--- Material for the task Enclosed Below ---

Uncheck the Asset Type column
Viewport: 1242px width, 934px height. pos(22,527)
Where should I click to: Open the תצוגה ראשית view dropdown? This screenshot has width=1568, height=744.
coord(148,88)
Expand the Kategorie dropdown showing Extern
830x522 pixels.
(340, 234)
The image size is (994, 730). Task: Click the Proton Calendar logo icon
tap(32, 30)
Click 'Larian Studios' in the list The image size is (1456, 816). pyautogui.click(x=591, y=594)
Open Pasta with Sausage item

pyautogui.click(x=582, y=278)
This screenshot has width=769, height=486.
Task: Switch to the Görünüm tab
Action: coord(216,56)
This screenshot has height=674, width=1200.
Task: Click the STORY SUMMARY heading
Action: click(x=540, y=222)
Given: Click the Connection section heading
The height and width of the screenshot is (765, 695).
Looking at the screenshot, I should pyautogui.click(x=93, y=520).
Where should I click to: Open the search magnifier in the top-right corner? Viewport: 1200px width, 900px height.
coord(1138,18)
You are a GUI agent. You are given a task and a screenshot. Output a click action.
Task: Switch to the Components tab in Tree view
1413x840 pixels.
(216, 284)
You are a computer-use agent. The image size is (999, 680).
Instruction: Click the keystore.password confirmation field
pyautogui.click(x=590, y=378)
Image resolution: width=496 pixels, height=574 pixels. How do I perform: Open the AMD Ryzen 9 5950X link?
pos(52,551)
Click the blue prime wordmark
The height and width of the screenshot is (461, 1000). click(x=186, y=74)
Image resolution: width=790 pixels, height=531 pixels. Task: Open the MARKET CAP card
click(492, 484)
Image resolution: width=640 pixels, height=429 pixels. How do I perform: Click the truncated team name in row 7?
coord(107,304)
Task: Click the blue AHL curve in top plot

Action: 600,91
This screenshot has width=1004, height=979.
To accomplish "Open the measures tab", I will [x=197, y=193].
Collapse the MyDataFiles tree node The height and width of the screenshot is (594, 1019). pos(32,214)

--- End of Enclosed Material for the task ---

Task objective - Taking the records above as input, show every line in which the word "agent" is present.

Output for this task -
You are a GUI agent. You are given a task and a screenshot. Output a click action.
You are a computer-use agent. The image size is (999, 680).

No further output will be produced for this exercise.